Tracing progressive social and political activism in the United States

Seminar

Date: Monday 2 October 2023

Time: 13.00 – 14.30

Location: B600

Research seminar with Jen Sandler from the University of Massachusetts Amherst

Title

Tracing progressive social and political activism in the United States through meetings, trainings, and pedagogical encounters

 

Abstract

Until quite recently, the United States was a self-styled center of global neoliberal empire. What does “resistance” to such a hegemonic regime look and feel like? After a decade as a participant in various such projects, I spend about fifteen years interrogating this question as an ethnographer. This research involved engagement with a municipal reform coalition, with several federal evidence-based policy advocacy initiatives, and with many social movement project calling attention to various forms of neoliberal state violence. Until about 2020, the common thread among these diverse activist projects was their epistemic focus; they were each attempts to shift how social reality — and particularly how “progress,” the commonsense foundation of neoliberal hegemony — was understood. In recent years, as epistemic polarization has become a strong feature of the U.S. political landscape, the focus of social activism seems to be shifting toward relational interventions. My current research project aims to interrogate the emerging relational focus of contemporary social activism in the United States and Europe. I will conclude by sharing an outline of a participatory ethnographic methodology for engaging organizations with this research. 

 

Bio

Jen Sandler is a Senior Lecturer in Anthropology at the University of Massachusetts, Amherst. As a researcher, Jen has spent twenty-five years interrogating the politics of knowledge in diverse social change projects. Her scholarly projects include a collaborative project on Meeting Ethnography (with Renita Thedvall), a long-term ethnographic project on epistemic activism, and publications on evidence-based policy, critical pedagogy, and community organizing. She works primarily with social change organizations in the United States, with past projects in Latin America and emerging work with networks and organizations in Europe. 

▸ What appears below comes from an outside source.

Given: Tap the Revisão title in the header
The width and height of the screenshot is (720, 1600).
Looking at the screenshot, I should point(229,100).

Aside from her research, over the past decade much of Jen’s energy has involved developing innovative pedagogical and accompaniment partnerships with social change and activist organizations in the United States. She serves as Director of the UMass Alliance for Community Transformation, which is a home for many pedagogical partnerships with community organizations as well as related theory and practice courses for graduate, undergraduate, and community-based students. Jen is also a member-owner of The STOKE Collective, which accompanies social change organizations in developing strong relational cultures and building progressive power across many forms of difference.